Artist experiences renaissance
A professional musician for nearly 60 years, Sammie Moore, aka Ironing Board Sam, has experienced a career renaissance since 2010.
Moore sails on the Blues Cruise, appears at European festivals and performs throughout the Southeastern region near his home in Chapel Hill, N.C. This year, he also returned to the New Orleans Jazz and Heritage Festival.
In 2012, Moore released two albums through the Music Maker Relief Foundation, Inc. The Hillsborough, N.C.-based organization assists older Southern musicians in various ways, including career regeneration and development.
Moore returns to New Orleans this weekend to perform at the Crescent City Blues and Barbecue Festival. He lived in New Orleans for many years, performing at Mason’s V.I.P. Lounge on South Claiborne Avenue and in Bourbon Street clubs, including longtime New Orleans district attorney Jim Garrison’s Bourbon Street After Hours.

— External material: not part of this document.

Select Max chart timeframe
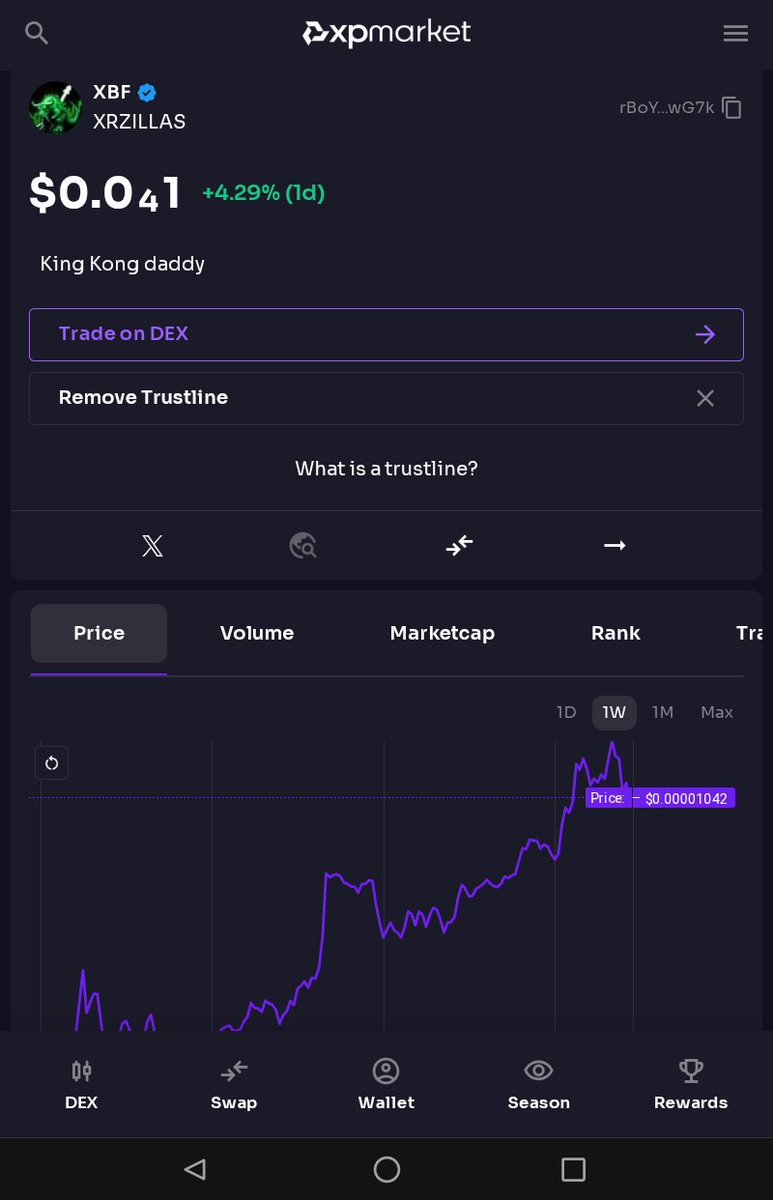This screenshot has height=1200, width=773. point(716,712)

The 73-year-old Moore is an inventor as well as a singer, songwriter and keyboard player. When gigs for blues-based artists such as himself evaporated in the 1970s after the rise of disco music, he created the Human Jukebox.

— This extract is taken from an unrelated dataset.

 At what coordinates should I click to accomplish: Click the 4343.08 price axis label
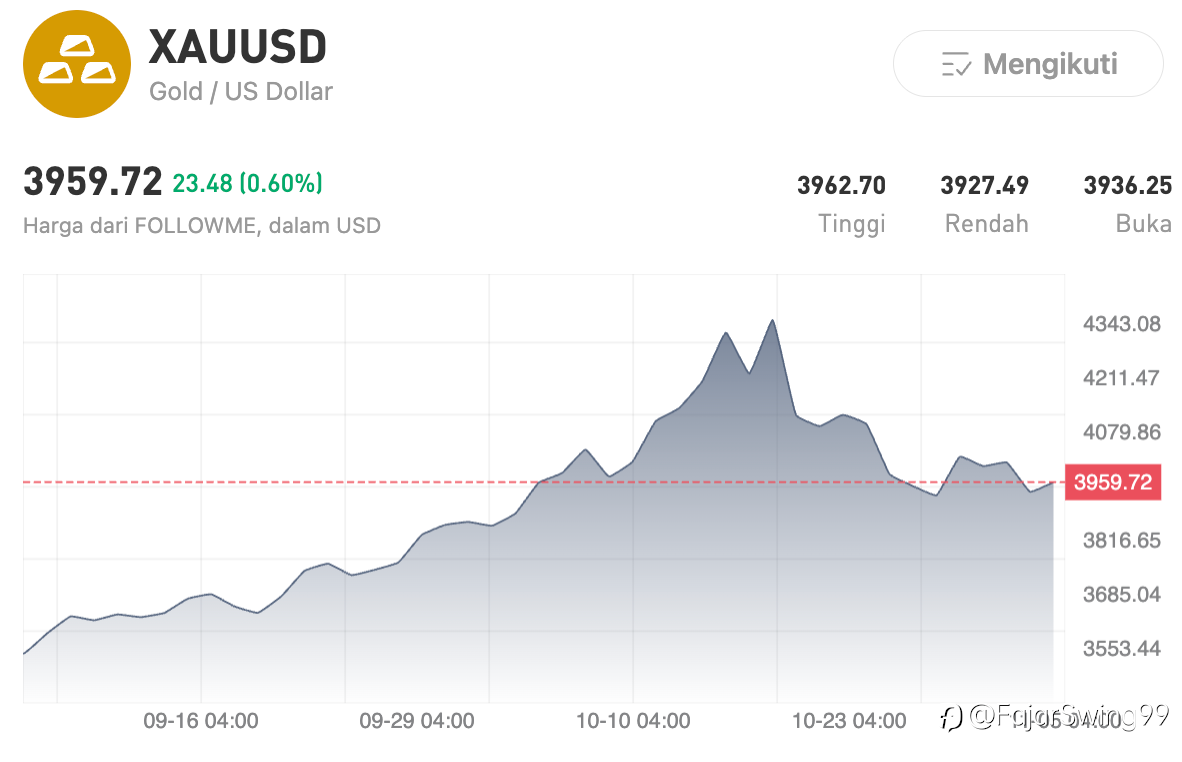tap(1121, 324)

“Disco was everywhere,” he recalled from Chapel Hill. “I drove 1,500 north, 1,500 west, couldn’t get a job. Everybody told me to get a record player. I refused to get a record player. So I said, ‘Well, I’m going to make a show.’ ”
Moore built his Human Jukebox, a contraption large enough to fit himself inside. He listed his songs on the front of the box and, when Bourbon Street visitors dropped a quarter in, he played the tune song they’d selected.
Unfortunately, his popularity became a drawback when the Human Jukebox began drawing patrons out of Bourbon Street clubs. The police shut him down for disturbing the peace.
In another example of Moore’s invention, he made a splash at the 1979 Jazz Fest by performing in a 1,500-gallon tank of water.
“Because of disco I had to do something strange,” he explained.
Growing up in rural Rock Hill, N.C., Moore got his talent for invention from his father.
“What my daddy couldn’t buy, he would make,” he said.
Moore’s music name, Ironing Board Sam, sprung from a legless electric keyboard he built from large silver thumbtacks, a box of amplifier tubes and 60 telephone wires. Rings on his fingers served as pickups.
Moore played his homemade keyboard on his father’s kitchen table.
“My daddy told me I had to get it off the table,” he recalled. “So then I see an ironing board in a hardware store. I say, ‘I can put my keyboard on an ironing board, fold it up and get it out of my daddy’s way. I did that.”
When he performed, Moore hung drapes around his ironing board, giving the homemade keyboard the appearance of an organ.
After touring with a carnival show, Moore played his makeshift instrument in a club in Memphis.
“The people pulled up the drapes and laughed. ‘Hee-hee-hee.’ They called me Ironing Board Sam. And people were coming from miles around just to pull up my drapes while I’m playing and call me Ironing Board Sam.”
Word about Ironing Board Sam stretched all the way to Nashville. He later become a regular on the city’s 1960s soul music TV show, Night Train.
But Moore’s efforts to be a recording artist yielded one disappointment after another. Hi Records in Memphis and Chess Records in Chicago, for instance, told them they were busy with Chuck Berry, Al Green, whomever it might be.
The Music Maker Foundation finally released Moore’s self-produced first album, Ninth Wonder of the World of Music, this year. Moore originally pressed only 100 copies of the album, the intended audience being booking agents.
The Music Maker label also released a newly recorded Ironing Board Sam album, Going Up, this year.
“The Music Maker Foundation, they’ve been great to me,” he said.
Following a career that’s often been discouraging, Moore performs frequently. He writes a new song every day and has another album due next year.
“Now the songs keep on coming through my mind,” he said. “When the song comes, the bass lines come, the chords come, the melody comes, all of them come at once. That’s what’s happened to my mind now. I don’t why it’s done that, but I love it.”